The use of substances can lead to poor overall and nutritional well-being in a few ways such as leading to a decrease in eating, increased loss of nutrients (excess excretion), decreased absorption in the digestive tract due to related damage, increased requirements for detoxification and tissue repair and altered nutrient metabolism.
Alcohol use disorder is a surprisingly underappreciated cause of brain damage, cognitive impairment, and dementia. There are a few ways in which alcohol can impact neuroanatomy and function. Alcohol can lead to nutrient deficiencies for the reasons mentioned above including thiamin (vitamin B1) deficiency, increased inflammation, and lower amounts of the omega-3 DHA in the brain (1).
Some postmortem brain omega-3 fatty acid and DHA studies have looked at the impact of chronic alcohol use on brain structure. They showed substantial losses of omega-3 from brain tissue and demyelination of neurons (when the fatty coating that envelopes neurons is damaged) in chronic and heavier drinkers (1).
Omega-3s and DHA in particular offer neuroprotective properties against alcohol’s negative impact such as reducing neuroinflammation, increased cerebral circulation, and providing support via metabolites of DHA and their ability to support the way brain cells ‘talk’ to each other (1).
Because the omega-3 fats EPA and DHA have been associated with lower rates of dementia and given the increased risk for alcohol-related cognitive decline, it would be worthwhile knowing if omega-3 could offer protection from developing dementia. A team of researchers exposed cultured brains cells of rats to high levels of alcohol on their own or in combination with DHA. The omega-3 fatty acid protected the brain cells from damage by alcohol, a whopping 90% reduction (2). While it’s impossible to say that this will happen in the human brain to the same degree, it’s consistent with other research which suggests a neuroprotective and beneficial role of omega-3s.
EPA and DHA may also offer a benefit in those with substance use disorders as it relates to emotion regulation. There’s an understood association of aggressive behaviours and substance use. Of course there are lots of different reasons to explain this but given that substance use, more often than not, is predictive of poor dietary intake, some of the aggression could be related to an insufficient intake of nutrients known to be involved in mood regulation.
In a small study of subjects who had a history of aggressive behaviour and problems with the law, subjects were randomized into one of two groups. The treatment group was given 3000 mg of EPA and DHA combined. After 3 months, EPA and DHA were superior to placebo in diminishing anger scores (3). This is consistent with other studies including one that examined aggressive behaviours in an Australian prison population. They found that inmates with a lower Omega-3 Index were more aggressive and had higher attention deficit disorder scores (4) compared to those with higher indexes.5). Another similar study used much higher doses of omega 3s (2710 mg EPA and 2040 mg DHA) for one month and the omega-3 treatment group experienced a significant decrease in reported daily smoking and tobacco cravings compared to the placebo group (6).

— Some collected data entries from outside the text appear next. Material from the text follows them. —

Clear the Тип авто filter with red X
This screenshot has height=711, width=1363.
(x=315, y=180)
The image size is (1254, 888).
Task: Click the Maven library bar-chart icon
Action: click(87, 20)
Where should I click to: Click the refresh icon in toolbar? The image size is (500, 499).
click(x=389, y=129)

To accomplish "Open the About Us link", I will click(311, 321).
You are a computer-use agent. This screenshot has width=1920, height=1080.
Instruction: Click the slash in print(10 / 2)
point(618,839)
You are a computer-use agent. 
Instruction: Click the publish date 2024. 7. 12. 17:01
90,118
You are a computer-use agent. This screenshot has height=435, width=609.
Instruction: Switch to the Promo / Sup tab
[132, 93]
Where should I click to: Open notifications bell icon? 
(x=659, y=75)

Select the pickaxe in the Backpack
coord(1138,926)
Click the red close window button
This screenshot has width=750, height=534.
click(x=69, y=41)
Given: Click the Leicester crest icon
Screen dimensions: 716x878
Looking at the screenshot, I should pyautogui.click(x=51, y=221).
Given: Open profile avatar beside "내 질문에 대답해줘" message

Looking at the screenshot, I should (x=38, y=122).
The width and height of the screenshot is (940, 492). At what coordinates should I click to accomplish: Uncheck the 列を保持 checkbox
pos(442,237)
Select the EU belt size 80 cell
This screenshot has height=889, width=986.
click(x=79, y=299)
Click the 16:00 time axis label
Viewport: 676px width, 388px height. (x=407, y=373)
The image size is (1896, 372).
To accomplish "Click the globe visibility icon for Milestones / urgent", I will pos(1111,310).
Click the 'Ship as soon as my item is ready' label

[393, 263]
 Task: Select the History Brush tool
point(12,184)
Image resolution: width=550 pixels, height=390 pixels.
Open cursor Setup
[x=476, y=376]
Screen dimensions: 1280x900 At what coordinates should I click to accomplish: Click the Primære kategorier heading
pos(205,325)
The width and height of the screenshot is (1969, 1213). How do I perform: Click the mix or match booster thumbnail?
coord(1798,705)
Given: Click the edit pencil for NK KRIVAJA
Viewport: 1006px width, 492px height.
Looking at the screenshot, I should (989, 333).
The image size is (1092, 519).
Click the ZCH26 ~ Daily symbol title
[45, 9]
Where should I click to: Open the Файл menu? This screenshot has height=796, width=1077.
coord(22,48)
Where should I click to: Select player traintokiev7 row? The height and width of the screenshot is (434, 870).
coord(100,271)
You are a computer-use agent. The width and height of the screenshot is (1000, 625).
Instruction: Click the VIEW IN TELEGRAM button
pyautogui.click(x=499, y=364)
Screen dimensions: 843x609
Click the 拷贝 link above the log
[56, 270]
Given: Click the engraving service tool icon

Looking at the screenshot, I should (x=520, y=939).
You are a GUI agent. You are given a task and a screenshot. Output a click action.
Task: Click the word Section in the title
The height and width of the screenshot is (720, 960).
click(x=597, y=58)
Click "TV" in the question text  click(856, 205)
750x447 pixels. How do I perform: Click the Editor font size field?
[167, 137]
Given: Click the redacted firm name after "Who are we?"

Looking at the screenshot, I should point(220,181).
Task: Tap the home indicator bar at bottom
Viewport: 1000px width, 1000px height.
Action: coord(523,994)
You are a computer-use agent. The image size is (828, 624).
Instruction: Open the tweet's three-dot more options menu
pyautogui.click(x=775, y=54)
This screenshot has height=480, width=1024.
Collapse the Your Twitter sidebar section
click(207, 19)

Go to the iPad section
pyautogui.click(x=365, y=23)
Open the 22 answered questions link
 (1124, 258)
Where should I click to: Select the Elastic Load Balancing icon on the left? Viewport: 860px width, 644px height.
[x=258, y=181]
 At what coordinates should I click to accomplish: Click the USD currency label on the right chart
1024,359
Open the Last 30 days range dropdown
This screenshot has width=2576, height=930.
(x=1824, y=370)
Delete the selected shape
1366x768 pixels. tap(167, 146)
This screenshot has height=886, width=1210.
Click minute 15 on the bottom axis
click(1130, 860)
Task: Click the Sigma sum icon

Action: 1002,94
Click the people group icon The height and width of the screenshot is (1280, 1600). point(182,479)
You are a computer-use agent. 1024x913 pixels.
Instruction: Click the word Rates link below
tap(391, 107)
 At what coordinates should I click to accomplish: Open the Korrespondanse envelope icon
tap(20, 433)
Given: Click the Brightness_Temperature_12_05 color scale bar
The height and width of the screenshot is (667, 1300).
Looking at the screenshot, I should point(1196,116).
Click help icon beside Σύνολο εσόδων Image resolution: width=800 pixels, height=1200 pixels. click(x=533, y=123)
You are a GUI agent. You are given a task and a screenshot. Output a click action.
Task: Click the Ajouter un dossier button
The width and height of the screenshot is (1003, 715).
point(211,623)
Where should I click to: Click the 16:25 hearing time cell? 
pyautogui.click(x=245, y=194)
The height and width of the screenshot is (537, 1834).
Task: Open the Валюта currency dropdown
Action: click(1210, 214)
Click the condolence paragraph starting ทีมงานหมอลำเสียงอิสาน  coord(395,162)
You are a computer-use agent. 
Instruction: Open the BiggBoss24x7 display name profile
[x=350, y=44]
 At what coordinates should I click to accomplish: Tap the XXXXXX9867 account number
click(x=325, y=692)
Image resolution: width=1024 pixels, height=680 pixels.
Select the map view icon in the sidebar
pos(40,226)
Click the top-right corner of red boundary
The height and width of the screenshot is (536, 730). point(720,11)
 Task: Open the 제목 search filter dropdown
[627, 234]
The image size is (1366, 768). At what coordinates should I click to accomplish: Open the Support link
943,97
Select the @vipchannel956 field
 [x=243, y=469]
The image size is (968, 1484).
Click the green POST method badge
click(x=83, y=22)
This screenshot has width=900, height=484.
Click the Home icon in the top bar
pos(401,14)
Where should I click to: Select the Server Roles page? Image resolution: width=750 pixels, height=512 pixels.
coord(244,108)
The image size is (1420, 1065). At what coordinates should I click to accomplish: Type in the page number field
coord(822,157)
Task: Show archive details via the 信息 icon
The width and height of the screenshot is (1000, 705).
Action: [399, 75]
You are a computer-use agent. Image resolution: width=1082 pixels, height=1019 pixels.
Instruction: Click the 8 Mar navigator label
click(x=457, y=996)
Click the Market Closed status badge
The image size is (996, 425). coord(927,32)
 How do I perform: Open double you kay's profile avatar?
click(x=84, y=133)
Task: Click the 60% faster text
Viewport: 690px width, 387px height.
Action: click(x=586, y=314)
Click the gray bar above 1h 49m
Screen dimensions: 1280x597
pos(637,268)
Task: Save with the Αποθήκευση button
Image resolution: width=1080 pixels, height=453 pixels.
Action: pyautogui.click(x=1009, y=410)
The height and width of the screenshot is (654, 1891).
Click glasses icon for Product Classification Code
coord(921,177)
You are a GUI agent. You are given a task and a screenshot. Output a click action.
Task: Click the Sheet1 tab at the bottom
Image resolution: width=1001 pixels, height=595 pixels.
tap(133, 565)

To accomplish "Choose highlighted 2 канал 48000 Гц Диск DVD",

Omega-3 fats have been shown to have many different health benefits. More recently, their central role in brain and mental health is becoming increasingly better understood where mood disorders such as depression and anxiety are concerned, as well as maintaining cognition. Considering this, it shouldn’t be much of a surprise to learn that they may have a role in the treatment and support of substance use disorders including protecting brain cells from substance use-related damage, reducing cerebral inflammation and the all-important, management of cravings.